#### [TASK DETAILS]
Reproduce each of the following items verbatim.

#### [PROVIDED DATA]
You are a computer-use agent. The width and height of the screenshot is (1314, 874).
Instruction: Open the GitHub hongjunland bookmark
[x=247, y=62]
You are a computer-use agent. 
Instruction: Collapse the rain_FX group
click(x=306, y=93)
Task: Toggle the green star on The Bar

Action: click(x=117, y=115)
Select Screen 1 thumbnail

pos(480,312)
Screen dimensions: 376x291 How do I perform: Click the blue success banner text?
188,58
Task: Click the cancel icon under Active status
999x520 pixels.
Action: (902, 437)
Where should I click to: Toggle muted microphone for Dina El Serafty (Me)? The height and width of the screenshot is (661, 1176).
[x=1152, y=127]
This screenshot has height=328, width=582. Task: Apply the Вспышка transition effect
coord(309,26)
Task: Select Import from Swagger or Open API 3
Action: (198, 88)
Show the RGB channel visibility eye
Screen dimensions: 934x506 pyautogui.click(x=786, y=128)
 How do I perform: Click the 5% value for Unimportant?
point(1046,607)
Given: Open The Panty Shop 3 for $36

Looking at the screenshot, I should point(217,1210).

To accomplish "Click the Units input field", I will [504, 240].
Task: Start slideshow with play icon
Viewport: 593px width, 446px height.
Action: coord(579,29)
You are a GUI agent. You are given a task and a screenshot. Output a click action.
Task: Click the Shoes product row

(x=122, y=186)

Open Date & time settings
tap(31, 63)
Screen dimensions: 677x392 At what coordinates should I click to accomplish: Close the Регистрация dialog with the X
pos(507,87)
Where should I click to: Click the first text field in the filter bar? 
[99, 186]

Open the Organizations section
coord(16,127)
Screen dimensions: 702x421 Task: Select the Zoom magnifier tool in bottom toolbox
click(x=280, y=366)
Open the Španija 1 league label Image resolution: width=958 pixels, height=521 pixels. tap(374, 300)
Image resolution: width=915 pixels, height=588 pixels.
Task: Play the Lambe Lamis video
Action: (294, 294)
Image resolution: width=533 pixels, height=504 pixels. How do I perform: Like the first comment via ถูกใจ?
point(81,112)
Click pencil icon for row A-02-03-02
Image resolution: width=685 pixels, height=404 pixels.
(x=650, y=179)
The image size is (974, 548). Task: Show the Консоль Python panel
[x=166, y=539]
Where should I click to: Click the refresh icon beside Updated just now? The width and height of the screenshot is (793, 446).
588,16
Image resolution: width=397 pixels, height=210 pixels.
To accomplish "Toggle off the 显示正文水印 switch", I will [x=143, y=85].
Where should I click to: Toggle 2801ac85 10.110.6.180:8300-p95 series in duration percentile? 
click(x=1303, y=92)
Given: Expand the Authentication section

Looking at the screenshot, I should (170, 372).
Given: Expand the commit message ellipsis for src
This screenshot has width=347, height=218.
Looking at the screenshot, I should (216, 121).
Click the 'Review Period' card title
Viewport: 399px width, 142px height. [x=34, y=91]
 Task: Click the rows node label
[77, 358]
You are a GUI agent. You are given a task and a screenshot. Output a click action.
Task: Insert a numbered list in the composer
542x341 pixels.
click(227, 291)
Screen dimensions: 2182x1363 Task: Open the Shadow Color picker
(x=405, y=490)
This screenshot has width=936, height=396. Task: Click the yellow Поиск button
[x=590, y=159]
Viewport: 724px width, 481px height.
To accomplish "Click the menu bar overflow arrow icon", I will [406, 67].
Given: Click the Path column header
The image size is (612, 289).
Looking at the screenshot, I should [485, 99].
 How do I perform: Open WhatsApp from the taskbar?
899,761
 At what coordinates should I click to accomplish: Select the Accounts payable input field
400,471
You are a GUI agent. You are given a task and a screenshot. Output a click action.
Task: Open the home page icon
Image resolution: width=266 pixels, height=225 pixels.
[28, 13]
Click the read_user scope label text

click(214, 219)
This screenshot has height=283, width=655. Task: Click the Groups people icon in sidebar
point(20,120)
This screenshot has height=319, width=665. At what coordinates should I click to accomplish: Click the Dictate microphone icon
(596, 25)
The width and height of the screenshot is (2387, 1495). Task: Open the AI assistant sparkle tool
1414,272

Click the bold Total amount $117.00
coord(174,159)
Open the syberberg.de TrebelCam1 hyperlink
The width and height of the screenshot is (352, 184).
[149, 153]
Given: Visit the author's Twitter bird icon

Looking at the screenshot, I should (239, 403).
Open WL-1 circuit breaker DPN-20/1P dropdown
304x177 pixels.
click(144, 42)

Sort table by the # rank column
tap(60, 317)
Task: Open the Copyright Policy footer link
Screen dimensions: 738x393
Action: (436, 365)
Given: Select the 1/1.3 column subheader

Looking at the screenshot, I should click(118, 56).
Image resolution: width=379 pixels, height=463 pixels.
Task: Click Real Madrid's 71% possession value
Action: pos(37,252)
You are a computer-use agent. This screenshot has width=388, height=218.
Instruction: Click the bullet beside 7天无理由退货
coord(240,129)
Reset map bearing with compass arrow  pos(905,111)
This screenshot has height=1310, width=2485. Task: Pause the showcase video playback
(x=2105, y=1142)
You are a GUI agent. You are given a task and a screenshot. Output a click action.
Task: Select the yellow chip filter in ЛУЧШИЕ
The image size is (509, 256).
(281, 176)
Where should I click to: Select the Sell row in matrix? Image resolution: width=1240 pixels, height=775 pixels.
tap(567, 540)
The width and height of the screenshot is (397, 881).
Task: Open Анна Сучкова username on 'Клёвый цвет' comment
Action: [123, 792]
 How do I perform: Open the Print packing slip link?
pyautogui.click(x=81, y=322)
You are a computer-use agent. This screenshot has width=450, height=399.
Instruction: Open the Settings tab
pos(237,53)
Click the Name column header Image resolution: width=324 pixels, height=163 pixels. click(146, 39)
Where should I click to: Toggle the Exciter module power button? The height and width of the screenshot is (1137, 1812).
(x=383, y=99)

#### [FINISHED TASK]
You are a computer-use agent. The width and height of the screenshot is (1314, 874).
Instruction: Open the GitHub hongjunland bookmark
[x=247, y=62]
You are a computer-use agent. 
Instruction: Collapse the rain_FX group
click(x=306, y=93)
Task: Toggle the green star on The Bar

Action: click(x=117, y=115)
Select Screen 1 thumbnail

pos(480,312)
Screen dimensions: 376x291 How do I perform: Click the blue success banner text?
188,58
Task: Click the cancel icon under Active status
999x520 pixels.
Action: (902, 437)
Where should I click to: Toggle muted microphone for Dina El Serafty (Me)? The height and width of the screenshot is (661, 1176).
[x=1152, y=127]
This screenshot has height=328, width=582. Task: Apply the Вспышка transition effect
coord(309,26)
Task: Select Import from Swagger or Open API 3
Action: (198, 88)
Show the RGB channel visibility eye
Screen dimensions: 934x506 pyautogui.click(x=786, y=128)
 How do I perform: Click the 5% value for Unimportant?
point(1046,607)
Given: Open The Panty Shop 3 for $36

Looking at the screenshot, I should point(217,1210).

To accomplish "Click the Units input field", I will [504, 240].
Task: Start slideshow with play icon
Viewport: 593px width, 446px height.
Action: coord(579,29)
You are a GUI agent. You are given a task and a screenshot. Output a click action.
Task: Click the Shoes product row

(x=122, y=186)

Open Date & time settings
tap(31, 63)
Screen dimensions: 677x392 At what coordinates should I click to accomplish: Close the Регистрация dialog with the X
pos(507,87)
Where should I click to: Click the first text field in the filter bar? 
[99, 186]

Open the Organizations section
coord(16,127)
Screen dimensions: 702x421 Task: Select the Zoom magnifier tool in bottom toolbox
click(x=280, y=366)
Open the Španija 1 league label Image resolution: width=958 pixels, height=521 pixels. tap(374, 300)
Image resolution: width=915 pixels, height=588 pixels.
Task: Play the Lambe Lamis video
Action: (294, 294)
Image resolution: width=533 pixels, height=504 pixels. How do I perform: Like the first comment via ถูกใจ?
point(81,112)
Click pencil icon for row A-02-03-02
Image resolution: width=685 pixels, height=404 pixels.
(x=650, y=179)
The image size is (974, 548). Task: Show the Консоль Python panel
[x=166, y=539]
Where should I click to: Click the refresh icon beside Updated just now? The width and height of the screenshot is (793, 446).
588,16
Image resolution: width=397 pixels, height=210 pixels.
To accomplish "Toggle off the 显示正文水印 switch", I will [x=143, y=85].
Where should I click to: Toggle 2801ac85 10.110.6.180:8300-p95 series in duration percentile? 
click(x=1303, y=92)
Given: Expand the Authentication section

Looking at the screenshot, I should (170, 372).
Given: Expand the commit message ellipsis for src
This screenshot has width=347, height=218.
Looking at the screenshot, I should (216, 121).
Click the 'Review Period' card title
Viewport: 399px width, 142px height. [x=34, y=91]
 Task: Click the rows node label
[77, 358]
You are a GUI agent. You are given a task and a screenshot. Output a click action.
Task: Insert a numbered list in the composer
542x341 pixels.
click(227, 291)
Screen dimensions: 2182x1363 Task: Open the Shadow Color picker
(x=405, y=490)
This screenshot has width=936, height=396. Task: Click the yellow Поиск button
[x=590, y=159]
Viewport: 724px width, 481px height.
To accomplish "Click the menu bar overflow arrow icon", I will [406, 67].
Given: Click the Path column header
The image size is (612, 289).
Looking at the screenshot, I should [485, 99].
 How do I perform: Open WhatsApp from the taskbar?
899,761
 At what coordinates should I click to accomplish: Select the Accounts payable input field
400,471
You are a GUI agent. You are given a task and a screenshot. Output a click action.
Task: Open the home page icon
Image resolution: width=266 pixels, height=225 pixels.
[28, 13]
Click the read_user scope label text

click(214, 219)
This screenshot has height=283, width=655. Task: Click the Groups people icon in sidebar
point(20,120)
This screenshot has height=319, width=665. At what coordinates should I click to accomplish: Click the Dictate microphone icon
(596, 25)
The width and height of the screenshot is (2387, 1495). Task: Open the AI assistant sparkle tool
1414,272

Click the bold Total amount $117.00
coord(174,159)
Open the syberberg.de TrebelCam1 hyperlink
The width and height of the screenshot is (352, 184).
[149, 153]
Given: Visit the author's Twitter bird icon

Looking at the screenshot, I should (239, 403).
Open WL-1 circuit breaker DPN-20/1P dropdown
304x177 pixels.
click(144, 42)

Sort table by the # rank column
tap(60, 317)
Task: Open the Copyright Policy footer link
Screen dimensions: 738x393
Action: (436, 365)
Given: Select the 1/1.3 column subheader

Looking at the screenshot, I should click(118, 56).
Image resolution: width=379 pixels, height=463 pixels.
Task: Click Real Madrid's 71% possession value
Action: pos(37,252)
You are a computer-use agent. This screenshot has width=388, height=218.
Instruction: Click the bullet beside 7天无理由退货
coord(240,129)
Reset map bearing with compass arrow  pos(905,111)
This screenshot has height=1310, width=2485. Task: Pause the showcase video playback
(x=2105, y=1142)
You are a GUI agent. You are given a task and a screenshot. Output a click action.
Task: Select the yellow chip filter in ЛУЧШИЕ
The image size is (509, 256).
(281, 176)
Where should I click to: Select the Sell row in matrix? Image resolution: width=1240 pixels, height=775 pixels.
tap(567, 540)
The width and height of the screenshot is (397, 881).
Task: Open Анна Сучкова username on 'Клёвый цвет' comment
Action: [123, 792]
 How do I perform: Open the Print packing slip link?
pyautogui.click(x=81, y=322)
You are a computer-use agent. This screenshot has width=450, height=399.
Instruction: Open the Settings tab
pos(237,53)
Click the Name column header Image resolution: width=324 pixels, height=163 pixels. click(146, 39)
Where should I click to: Toggle the Exciter module power button? The height and width of the screenshot is (1137, 1812).
(x=383, y=99)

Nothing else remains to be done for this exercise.